Duemila firme per salvare la filanda

Comitato di residenti vuole trasformare l’edificio Giammaria in museo del Lavoro
PESCARA. Quella ex fabbrica di lino e cotone conserva la memoria storica di una Pescara che tanti pescaresi non conoscono. Per questo motivo, l'associazione Italia nostra e un comitato di cittadini costituito spontaneamente a sostenere la causa, non vogliono l'abbattimento della filanda Giammaria, edificio alle spalle di via Rigopiano, datato 1900.
A studiarne le caratteristiche storiche e architettoniche sono stati il professor Claudio Varagnoli e Stefano Cecamore, e difenderne il valore sono anche Maurizio Acerbo, Licio Di Biase, oltre a Mimmo Valente e a altri esponenti del Comitato. Il comitato di cittadini, con l’adesione di tutte le organizzazioni sindacali, ha raccolto oltre duemila firme per richiedere alle autorità preposte di conservare l’antico edificio alla memoria storica della comunità abruzzese, destinandolo a museo del Lavoro anche attraverso l’emanazione, da parte della Soprintendenza, di strumenti di tutela.
Il luogo si trova poco distante dall'ospedale, in un padiglione che ospita tre edifici di interesse storico-architettonico, due dei quali, il castello Giammaria e un palazzetto di proprietà del Comune, coperti dal vincolo della Sovrintendenza, e un terzo, un’antica filanda per la produzione di lino e cotone, non coperta dal vincolo, che ancora nell’ottobre 2013, era perfettamente integra sia nelle strutture murarie sia nella copertura, realizzata con tavelle di pregio. I tre edifici sono stati inseriti nel 2011 nel comparto urbanistico denominato Pue 5.13.B, e inizialmente si prevedeva la demolizione di essa nella convenzione intervenuta con la società proprietaria del comparto, la Rigel srl. Successivamente il Comune, che stava procedendo alla revisione e all’integrazione del patrimonio storico-architettonico della città, ha incluso lo stabile nell’elenco degli edifici storici e di pregio meritevoli di salvaguardia adottando un accorgimento previsto dal piano regolatore. L'edificio era però pericolante, e il sindaco a marzo scorso ne ha dichiarato in un'ordinanza la condizione di pericolosità a seguito della caduta di elementi murari dall’antico edificio, segnalata da una signora del vicino condominio.

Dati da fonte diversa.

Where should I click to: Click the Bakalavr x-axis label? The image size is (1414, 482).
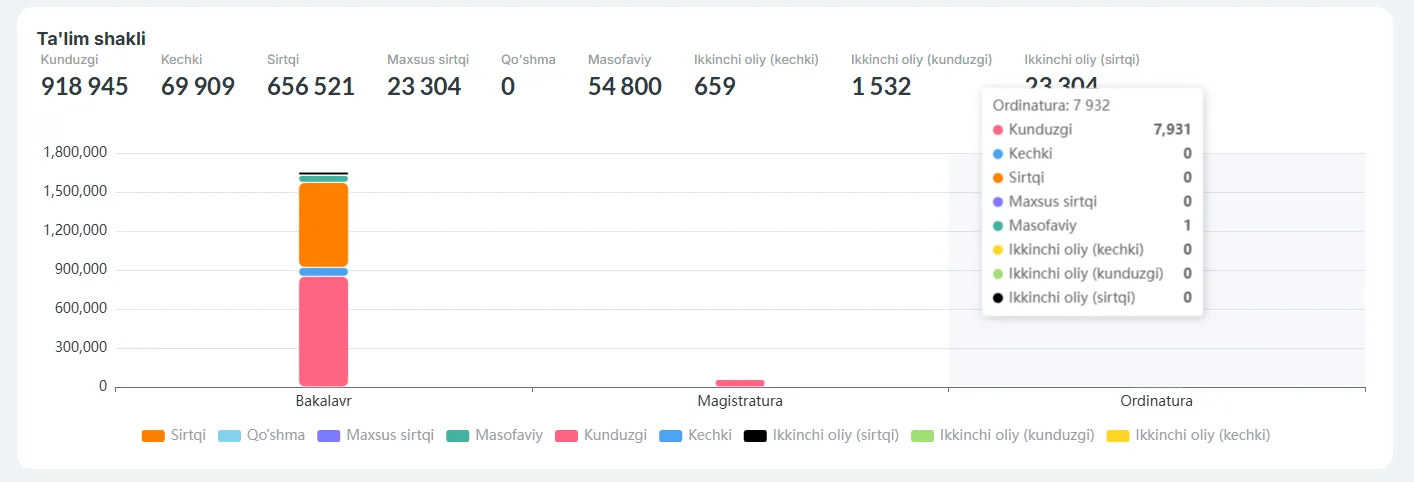[323, 402]
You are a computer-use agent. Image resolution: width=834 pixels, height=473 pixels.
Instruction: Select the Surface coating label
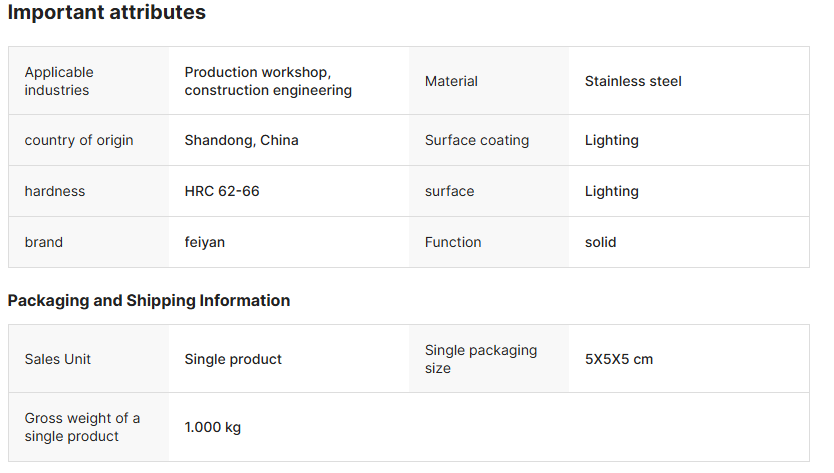(477, 140)
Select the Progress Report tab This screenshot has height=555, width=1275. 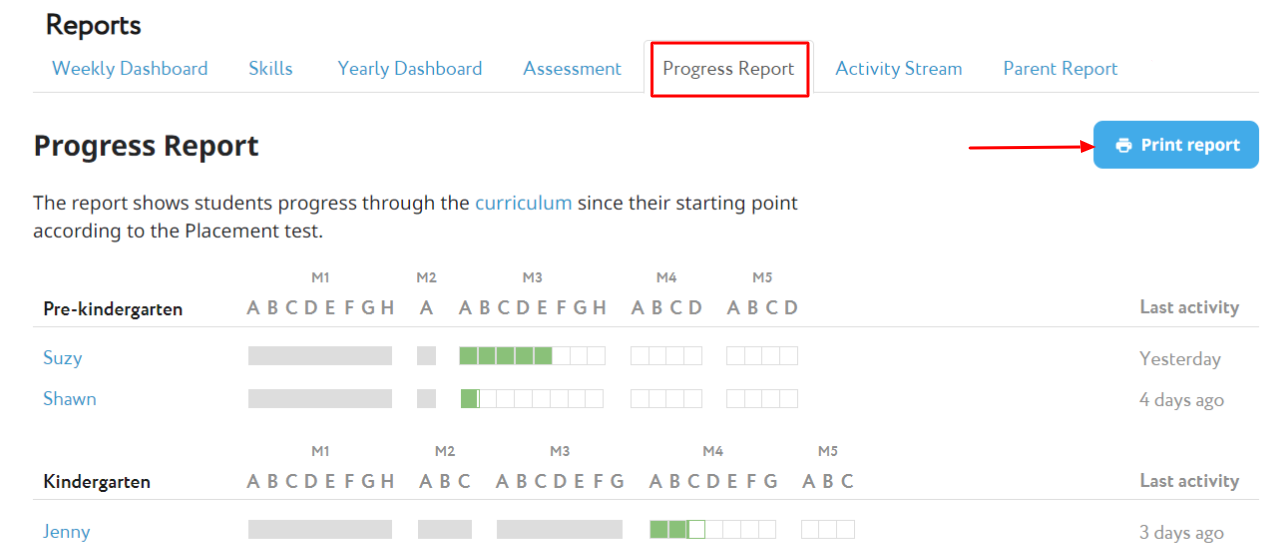[728, 69]
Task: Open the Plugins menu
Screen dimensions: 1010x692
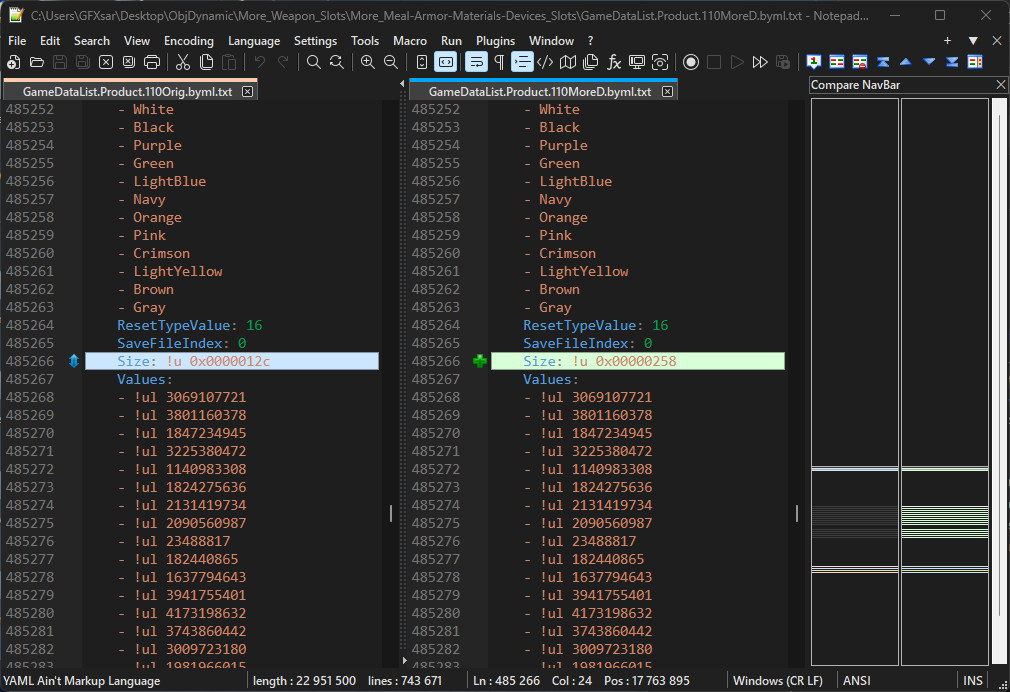Action: 495,41
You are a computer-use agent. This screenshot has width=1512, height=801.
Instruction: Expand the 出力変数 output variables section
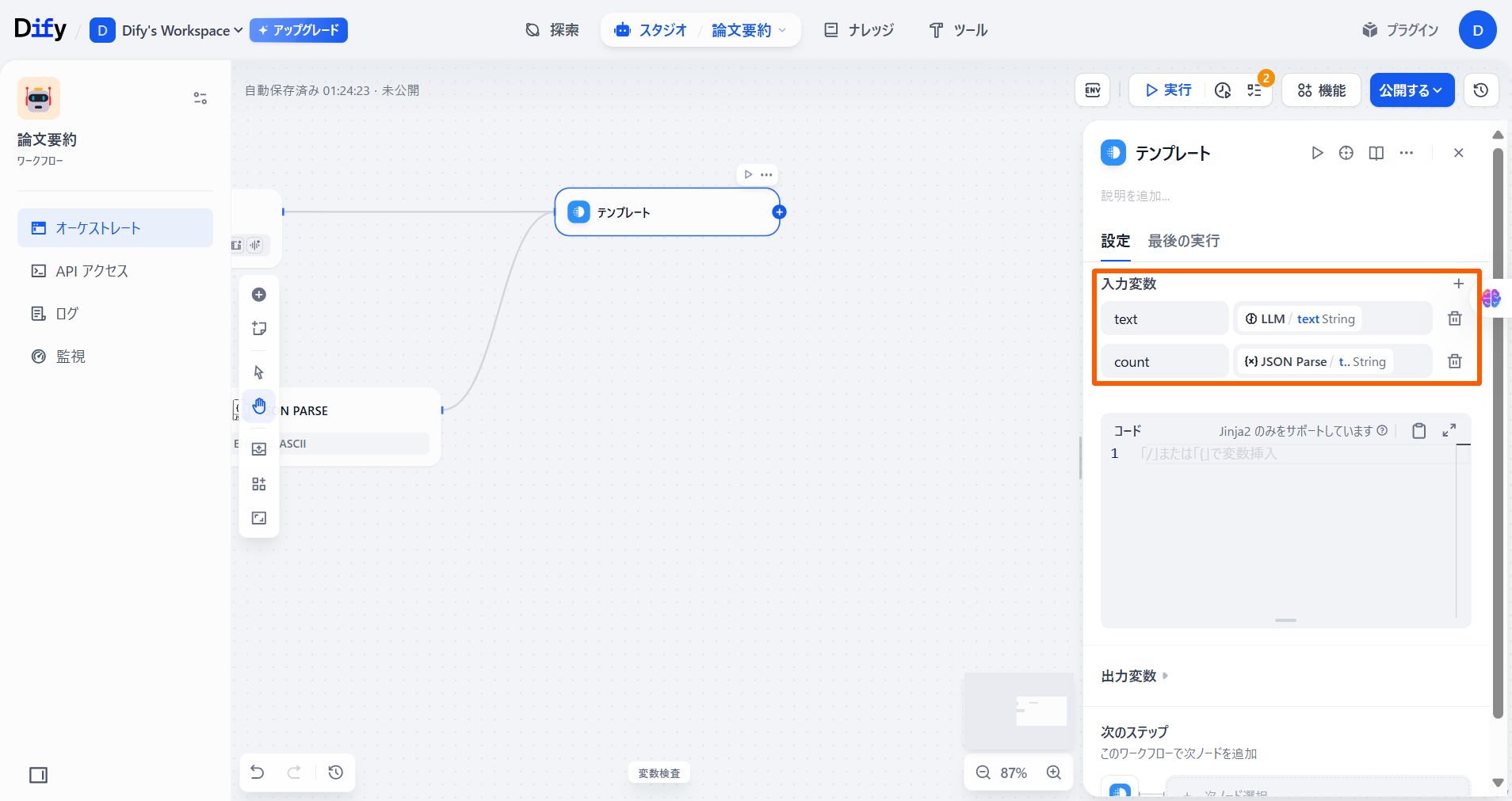[x=1134, y=676]

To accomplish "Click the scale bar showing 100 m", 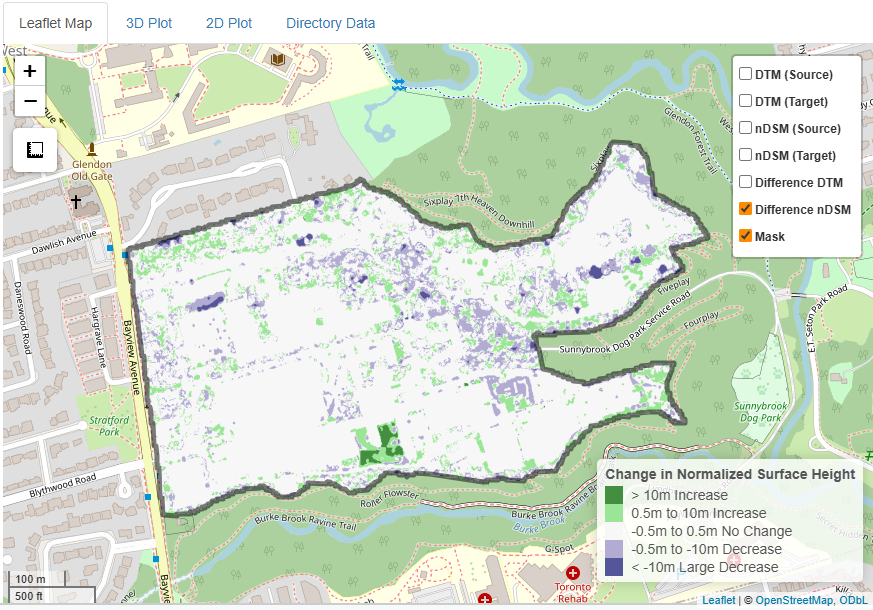I will point(32,577).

Alla Rigel fu ordinata la messa in sicurezza dell’edificio e delle aree direttamente interessate con interventi di conservazione e demolizione degli elementi murari pericolanti. Si arriva così a pochi mesi fa, quando sul terreno venne inviata una ruspa che ne demolì una parte, poi fermata dall'intervento di cittadini della zona, che richiamarono l’attenzione di carabinieri, vigili urbani, associazioni ambientaliste e politica. Adesso, sulla questione pende la decisione di un ricorso al Tar, che vede contrapposte la parte privata e il Comune, che si esprimerà a breve. «Ritengo», è il parere di Acerbo, «che il Comune debba a questo punto attivarsi per difendere come si deve questa costruzione che è l'unico esempio che abbiamo di questo tipo a Pescara, anche cercando un accordo con l'impresa che consenta alla città di mantenere intatto questo luogo. Auspichiamo l’apertura di un confronto che induca la proprietà a rinunciare alla demolizione della filanda, per giungere piuttosto a una nuova utilizzazione del bene, da decidere in accordo con le istanze provenienti dalla cittadinanza». Quanto al progetto futuro, perché l'edificio attualmente è pericolante e così non può restare a lungo, gli architetti si esprimono solo per sommi capi: «Non siamo stati attualmente incaricati di preparare un progetto di recupero», ha precisato tempo fa Varagnoli, «ma le idee ci sono e sono tante. Verranno proposte quando sapremo che la struttura sarà salvaguardata».